→ REQUIRED ACTION
Write the listing out again word for word, excluding any pictures.

▬▬▬▬▬▬▬▬▬▬

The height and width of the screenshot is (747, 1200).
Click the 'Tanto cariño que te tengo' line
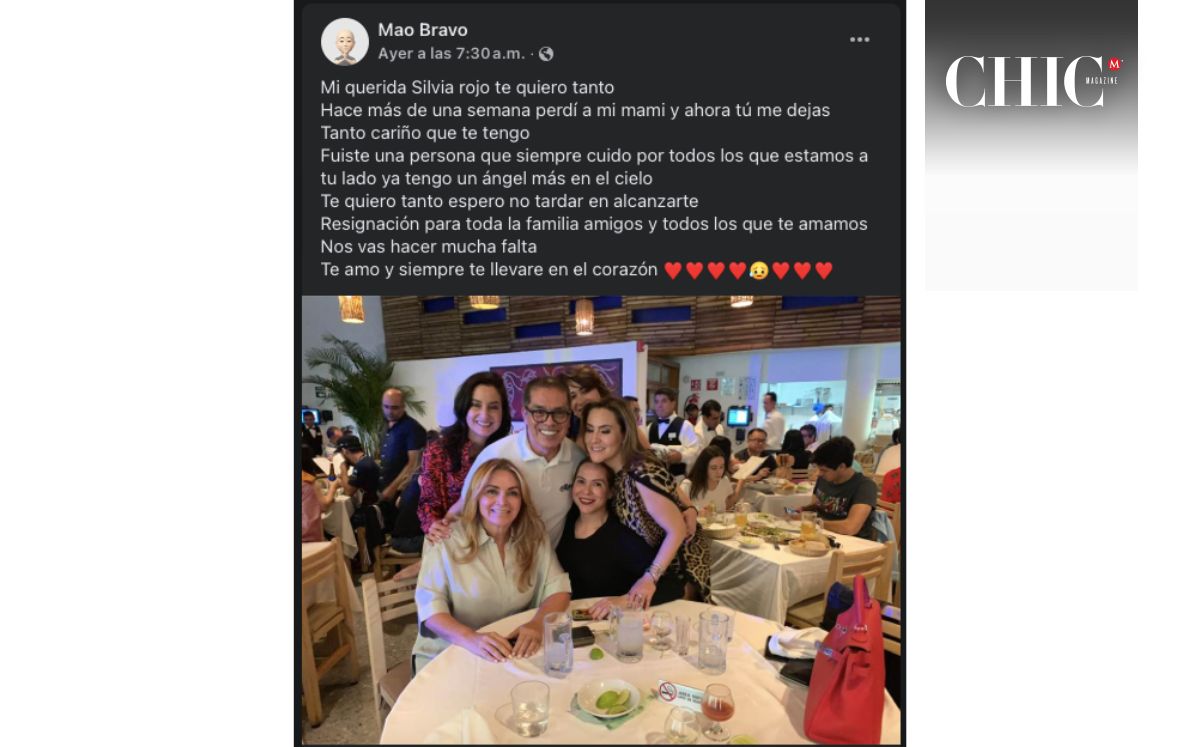[424, 132]
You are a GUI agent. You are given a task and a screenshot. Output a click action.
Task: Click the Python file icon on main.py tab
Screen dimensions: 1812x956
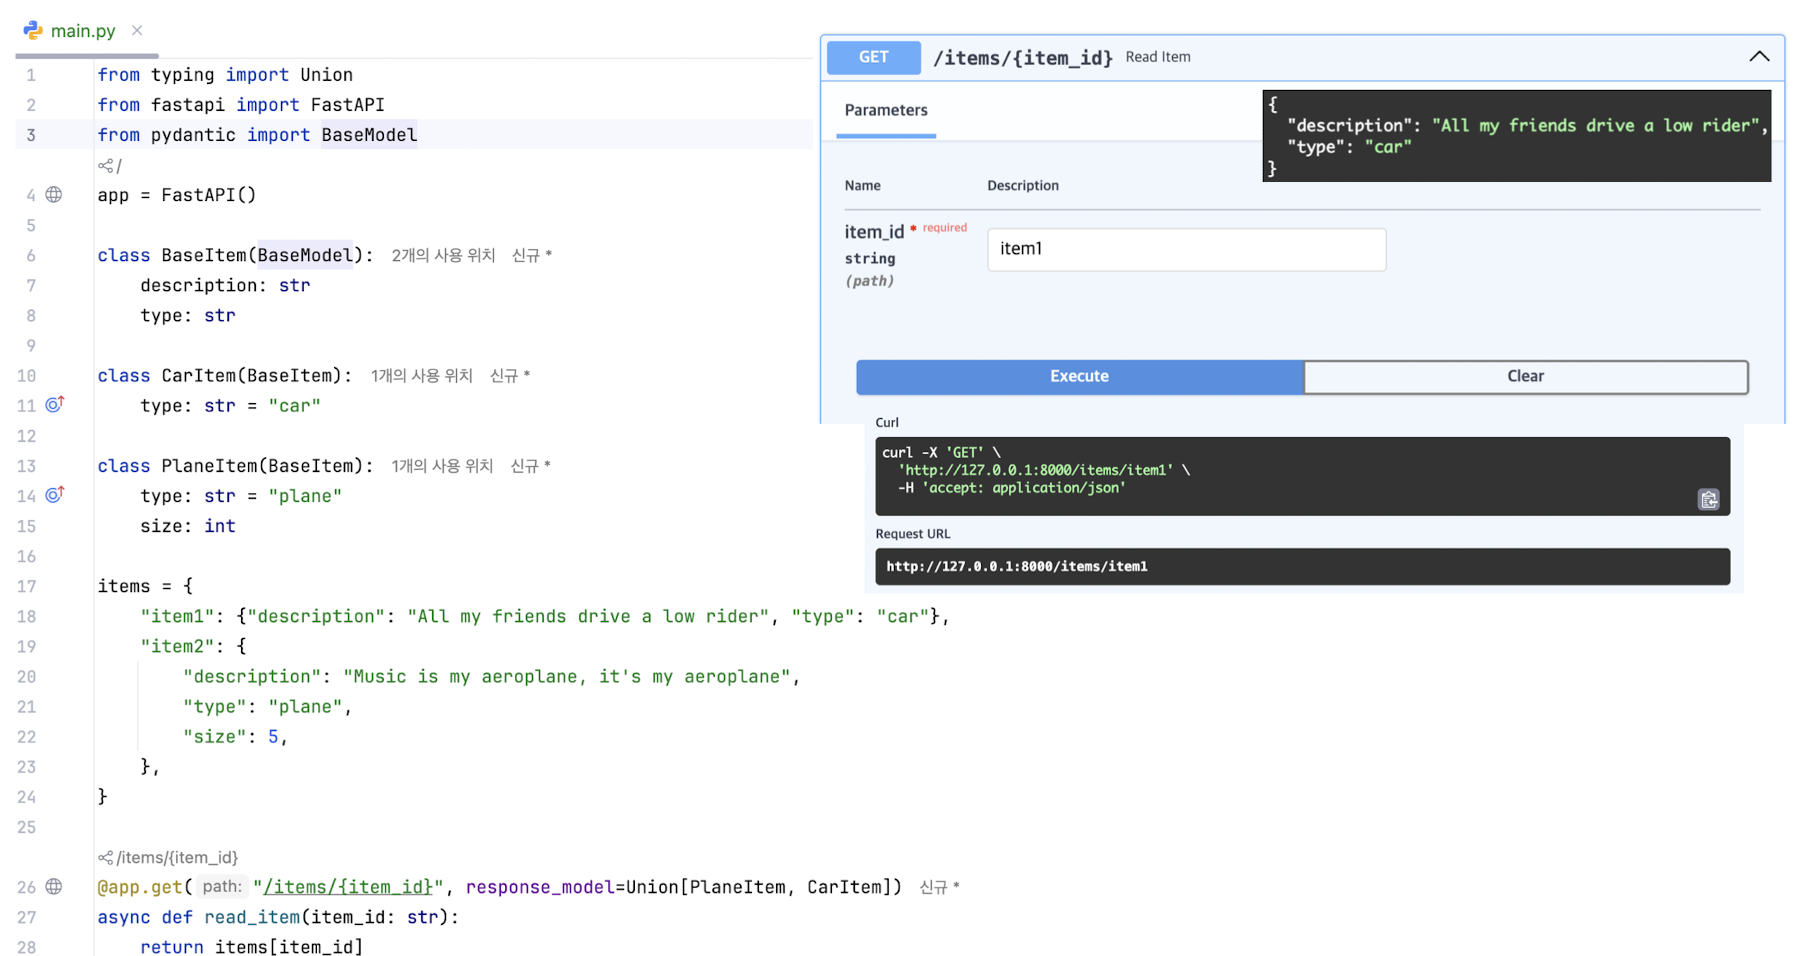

▬▬▬▬▬▬▬▬▬▬

→ ANSWER TO THIS TASK
The height and width of the screenshot is (747, 1200).
Click the 'Tanto cariño que te tengo' line
[424, 132]
You are a GUI agent. You are given a task and a screenshot. Output a click action.
Task: Click the Python file icon on main.py tab
Screen dimensions: 1812x956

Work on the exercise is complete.